Work item - Can you continue the McNeill lab research profile below, starting right after its final sentence about Fat-mito binding Ndufv2?
Top of Extract to read
Personal profile

Research interests

The overall goal of research in the McNeill lab is to understand at a cellular level how tissue growth and tissue organization are regulated during normal development, and how loss of this control leads to human disease.

We use Drosophila and mouse genetics for in vivo analysis, as well as tissue culture and organoid approaches. One major focus of the lab is the investigation of Fat cadherins. Fat cadherins are enormous cell adhesion molecules that regulates cell proliferation, metabolism and cell polarity in all metazoa. We use Drosophila as a genetically tractable organism to investigate the basic and conserved mechanisms of Fat function and the control of Hippo pathway activity, and then extend our work to mammalian systems. Our most recent work has uncovered a novel and exciting role for Fat cadherins in regeneration.

We found that binding of Fat to its ligand Ds promotes Fat phosphorylation and signaling to the Hippo pathway. Now we are using proteomic screening to identify Fat cadherin pathway effectors, using BioID to identify interaction partners in a near physiological context. We also found that Ft cadherins undergo sequential cleavages release a cytosolic fragment that is imported into mitochondria (Fat-mito), where it binds Ndufv2, a component of CI.
Bottom of Extract to read
Top of Given records
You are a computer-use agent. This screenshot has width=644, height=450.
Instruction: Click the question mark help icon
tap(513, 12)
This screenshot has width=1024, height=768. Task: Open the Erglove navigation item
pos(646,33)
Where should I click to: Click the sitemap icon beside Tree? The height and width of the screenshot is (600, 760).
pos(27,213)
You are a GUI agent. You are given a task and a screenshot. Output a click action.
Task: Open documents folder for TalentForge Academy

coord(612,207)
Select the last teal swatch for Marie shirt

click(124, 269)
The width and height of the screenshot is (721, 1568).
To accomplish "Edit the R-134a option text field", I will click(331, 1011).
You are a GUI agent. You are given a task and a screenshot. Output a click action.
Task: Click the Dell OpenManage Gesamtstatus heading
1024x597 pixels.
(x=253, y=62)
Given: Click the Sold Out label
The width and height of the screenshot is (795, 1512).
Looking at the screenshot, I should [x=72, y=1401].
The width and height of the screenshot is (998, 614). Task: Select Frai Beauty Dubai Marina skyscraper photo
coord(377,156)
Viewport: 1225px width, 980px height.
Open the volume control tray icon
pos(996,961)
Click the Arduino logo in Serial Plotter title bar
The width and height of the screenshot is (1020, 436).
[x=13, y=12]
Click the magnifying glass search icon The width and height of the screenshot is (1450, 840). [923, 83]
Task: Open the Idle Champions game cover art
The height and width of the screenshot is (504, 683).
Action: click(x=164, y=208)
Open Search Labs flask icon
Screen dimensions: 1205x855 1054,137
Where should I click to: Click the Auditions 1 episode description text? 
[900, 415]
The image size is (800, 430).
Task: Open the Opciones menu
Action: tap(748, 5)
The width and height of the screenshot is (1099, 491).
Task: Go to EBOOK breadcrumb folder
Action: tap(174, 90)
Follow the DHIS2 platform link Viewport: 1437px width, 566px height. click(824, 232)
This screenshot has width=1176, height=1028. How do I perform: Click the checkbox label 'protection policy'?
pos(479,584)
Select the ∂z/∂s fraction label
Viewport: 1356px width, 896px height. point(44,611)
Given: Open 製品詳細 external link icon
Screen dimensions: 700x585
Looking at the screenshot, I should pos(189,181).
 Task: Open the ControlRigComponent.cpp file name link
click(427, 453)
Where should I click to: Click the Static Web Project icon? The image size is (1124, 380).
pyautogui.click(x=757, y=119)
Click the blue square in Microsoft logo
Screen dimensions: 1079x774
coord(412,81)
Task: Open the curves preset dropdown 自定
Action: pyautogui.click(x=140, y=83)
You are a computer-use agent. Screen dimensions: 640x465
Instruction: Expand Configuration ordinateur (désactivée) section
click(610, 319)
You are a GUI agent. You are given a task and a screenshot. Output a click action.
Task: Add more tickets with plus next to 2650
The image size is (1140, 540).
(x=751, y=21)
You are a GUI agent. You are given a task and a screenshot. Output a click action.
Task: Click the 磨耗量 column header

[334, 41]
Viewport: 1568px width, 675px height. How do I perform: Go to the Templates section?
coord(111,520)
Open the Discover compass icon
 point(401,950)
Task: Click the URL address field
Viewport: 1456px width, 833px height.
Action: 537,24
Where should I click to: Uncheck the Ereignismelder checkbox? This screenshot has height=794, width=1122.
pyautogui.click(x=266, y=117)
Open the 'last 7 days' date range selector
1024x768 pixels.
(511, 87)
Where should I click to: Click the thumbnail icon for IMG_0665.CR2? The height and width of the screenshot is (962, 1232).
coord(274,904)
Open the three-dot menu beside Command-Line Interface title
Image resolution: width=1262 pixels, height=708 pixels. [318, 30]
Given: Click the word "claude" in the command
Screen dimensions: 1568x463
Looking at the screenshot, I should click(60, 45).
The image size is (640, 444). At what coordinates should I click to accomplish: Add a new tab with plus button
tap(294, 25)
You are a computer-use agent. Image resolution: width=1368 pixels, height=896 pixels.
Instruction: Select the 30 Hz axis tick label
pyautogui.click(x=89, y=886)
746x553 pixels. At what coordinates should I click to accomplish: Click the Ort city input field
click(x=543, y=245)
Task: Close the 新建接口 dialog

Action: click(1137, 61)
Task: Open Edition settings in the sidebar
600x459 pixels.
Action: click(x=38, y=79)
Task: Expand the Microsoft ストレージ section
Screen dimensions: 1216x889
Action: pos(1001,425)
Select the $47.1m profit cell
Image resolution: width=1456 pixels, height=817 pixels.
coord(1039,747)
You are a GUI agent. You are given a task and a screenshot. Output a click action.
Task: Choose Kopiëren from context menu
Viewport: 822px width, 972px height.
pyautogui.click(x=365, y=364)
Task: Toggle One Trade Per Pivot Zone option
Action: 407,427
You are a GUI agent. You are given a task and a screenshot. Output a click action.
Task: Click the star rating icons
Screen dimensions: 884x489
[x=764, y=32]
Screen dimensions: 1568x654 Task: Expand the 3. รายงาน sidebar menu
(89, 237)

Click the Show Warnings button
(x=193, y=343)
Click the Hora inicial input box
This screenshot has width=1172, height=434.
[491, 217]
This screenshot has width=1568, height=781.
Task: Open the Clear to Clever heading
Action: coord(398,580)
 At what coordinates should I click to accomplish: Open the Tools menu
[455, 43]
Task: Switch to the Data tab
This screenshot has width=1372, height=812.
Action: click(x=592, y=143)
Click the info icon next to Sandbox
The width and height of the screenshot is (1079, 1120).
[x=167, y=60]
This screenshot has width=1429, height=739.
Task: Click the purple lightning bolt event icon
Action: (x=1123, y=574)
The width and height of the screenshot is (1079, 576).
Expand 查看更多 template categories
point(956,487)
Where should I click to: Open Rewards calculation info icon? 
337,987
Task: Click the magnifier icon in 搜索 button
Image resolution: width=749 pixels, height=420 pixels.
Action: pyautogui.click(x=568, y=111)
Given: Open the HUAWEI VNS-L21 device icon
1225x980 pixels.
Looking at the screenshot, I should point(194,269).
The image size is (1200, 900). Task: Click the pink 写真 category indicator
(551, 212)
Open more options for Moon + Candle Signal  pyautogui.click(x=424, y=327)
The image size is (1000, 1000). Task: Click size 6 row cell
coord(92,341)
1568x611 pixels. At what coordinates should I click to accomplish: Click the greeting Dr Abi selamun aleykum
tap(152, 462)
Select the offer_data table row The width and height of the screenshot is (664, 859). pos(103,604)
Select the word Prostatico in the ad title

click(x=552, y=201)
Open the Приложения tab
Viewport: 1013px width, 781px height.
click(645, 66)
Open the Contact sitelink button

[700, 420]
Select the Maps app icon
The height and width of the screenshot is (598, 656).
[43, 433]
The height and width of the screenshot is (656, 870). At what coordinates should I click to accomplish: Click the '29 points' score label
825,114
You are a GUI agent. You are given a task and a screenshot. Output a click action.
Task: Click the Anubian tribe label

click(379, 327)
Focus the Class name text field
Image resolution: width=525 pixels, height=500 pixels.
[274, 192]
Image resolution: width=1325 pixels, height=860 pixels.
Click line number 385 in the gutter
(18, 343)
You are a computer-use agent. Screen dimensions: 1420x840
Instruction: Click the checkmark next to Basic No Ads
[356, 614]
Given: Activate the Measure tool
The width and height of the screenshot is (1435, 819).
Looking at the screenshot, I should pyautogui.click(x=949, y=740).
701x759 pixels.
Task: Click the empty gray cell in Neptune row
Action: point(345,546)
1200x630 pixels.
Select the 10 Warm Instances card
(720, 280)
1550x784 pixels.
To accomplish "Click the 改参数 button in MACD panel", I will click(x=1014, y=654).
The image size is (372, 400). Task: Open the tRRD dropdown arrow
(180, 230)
Bottom of Given records
Answer box -
Our work on Fat and the Hippo pathway in mouse models has revealed a critical and unsuspected role for the Hippo growth control pathway in morphogenesis. Using whole animal conditional and organ-culture approaches, we found that loss of NF2 or LATS or overexpression of YAP leads to growth and elongation of the collecting ducts in the absence of branching morphogenesis. To understand better how branching is affected, we will conduct high-resolution time-lapse imaging of the induction of branching morphogenesis. We will also assay tissue tension at junctions in the developing kidney with laser ablation and reporter assays.

In addition to our studies on Fat and the Hippo pathway, a new area of exciting research in the lab focuses on a novel nuclear membrane protein we isolated in genetic screens that we have found is essential for chromatin structure and fertility in flies, mice and fish. This project is taking us into exploring how changes in the nuclear envelope impact gene expression and cell fate.